» Given problem: Which Bible passages does the text below on how we view God cite in parentheses? List every one.

» Extract to read:
────────

How we view God is essential. If we see God as harsh, demanding, or stern, we might obey, but we won’t love. Yet, in much of the Hebrew scriptures, that is exactly how God is portrayed.


Worse, if we envision a God who orders genocide, hates certain people-groups, and tortures humans in everlasting fire, we will know nothing beyond fear. Ever since the homogenization of church and state (which began when Emperor Theodosius the First issued the Edict of Thessalonica in 380, declaring Nicaean Christianity the state religion of Rome and theologians rushed to make the gospel compatible with money and power) that is too often how God has been portrayed. Today, Christian nationalists hold a similar and equally false view of who God is.


The difficulty is compounded by the fact that we can back up our picture of God as a harsh, judgmental, genocidal-ordering tribal deity from scripture. We’re told God drowned every living thing on the earth, including the babies and puppies, excepting only those in Noah’s ark.


The books of Joshua and Judges in the Hebrew Bible plainly depict a tribal God ordering his favored warriors to slaughter their neighbors, plunder their goods, and seize their lands and young women for themselves.


Centuries later, David, the sweet psalmist, the shepherd king Israel, remains a man after God’s own heart in spite of adultery, murder, and unmerciful brutality towards his enemies.


Many passages in the Greek Bible (the Christian New Testament) can, and have been for centuries, interpreted to depict a King of kings who has an eternal torture chamber in his castle. Fundamentalists are quite content with this vision of the Creator.


The problem, however, is Jesus. Jesus is unconditionally nonviolent, welcoming of all, forgiving of all, nontribal, and loving everyone. He even loved and forgave his greatest enemies. Moreover, Jesus is the exact image of God.


1:1 Long ago God spoke to our ancestors in many and various ways by the prophets, but in these last days he has spoken to us by a Son whom he appointed heir of all things, through whom he also created the worlds. He is the reflection of God’s glory and the exact imprint of God’s very being, and he sustains all things by his powerful word. When he had made purification for sins, he sat down at the right hand of the Majesty on high, having become as much superior to angels as the name he has inherited is more excellent than theirs. (Hebrews 1:1-4, NRSVUE)


Jesus always did what pleased the Father (John 8:29). He told his apprentices that if they had seen him, they had seen the Father (John 14:9). He said that he and God the Father were one. (see John 10:30-38)


Jesus forbade the use of weapons (Matthew 26:52). Jesus insisted we forgive and help our enemies. (Matthew 5-7) Jesus broke down all the walls of racial, ethnic, gender, linguistic, and national division. (Ephesians 2) Jesus created one universal ecclesia made up of people of every nationality, color, status, and ethnicity. (Revelation 5:9) Christian nationalism is not Christian – it is diametrically opposed to the teachings of Christ.

────────

» Stored data:

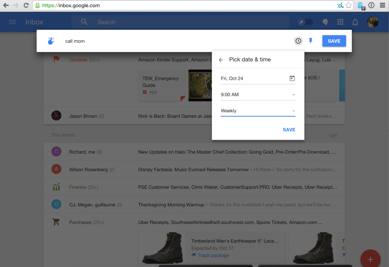Open the 9:00 AM time dropdown

tap(293, 95)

────────

» Output of the task:
- Hebrews 1:1-4
- John 8:29
- John 14:9
- John 10:30-38
- Matthew 26:52
- Matthew 5-7
- Ephesians 2
- Revelation 5:9